3. Emulsionar con aceite de oliva:
- Mantén el motor del procesador de alimentos en marcha a una velocidad constante y media.
- Incorpora lentamente y en forma de hilo las 3 cucharadas de aceite de oliva virgen extra para que la mezcla emulsione correctamente.
- Detén el procesador, prueba la mezcla con una cuchara y ajusta el punto de sal o añade un poco más de jugo de lima si prefieres un toque más ácido.
4. Ajustar la textura ideal:
- Observa la consistencia del hummus; si notas que ha quedado demasiado denso o espeso, es el momento de corregirlo.
- Añade un chorrito del agua de la cocción que reservaste (o un chorrito de agua helada si usaste garbanzos de bote) de manera gradual mientras sigues batiendo.
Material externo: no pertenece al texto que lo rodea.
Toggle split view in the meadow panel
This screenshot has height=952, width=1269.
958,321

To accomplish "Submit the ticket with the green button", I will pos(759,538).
- Continúa procesando hasta lograr una textura completamente homogénea, cremosa, ligera y de consistencia sedosa.
5. Decorar y servir:
Transfiere la crema a un cuenco o plato hondo, utiliza el dorso de una cuchara para crear un canal o surco circular en la superficie y rocía un generoso chorro de aceite de oliva virgen extra. Espolvorea pimentón dulce o picante al gusto, decora con unas hojas de perejil fresco picado y añade los garbanzos enteros que reservaste. Acompaña inmediatamente con pan pita tibio, tostadas o bastoncillos de verduras crujientes como zanahoria y pepino.
Consejos útiles y conservación:
- Calidad del tahini: La elección de una buena pasta de sésamo es clave. Busca un tahini que tenga un sabor a nuez natural y textura fluida, evitando las versiones comerciales que incluyan aceites añadidos o saborizantes artificiales.
- Variación picante: Si te gusta el contraste picante en tus platos, puedes agregar una pizca de chile rojo molido a la mezcla o añadir un chorrito de harissa tunecina sobre la superficie al momento de servir.
- Conservación en la nevera: El hummus casero se conserva perfectamente en el refrigerador hasta por 4 días. Para evitar que la superficie se reseque y mantenga su frescura, cúbrelo con una capa muy fina de aceite de oliva antes de tapar el recipiente herméticamente.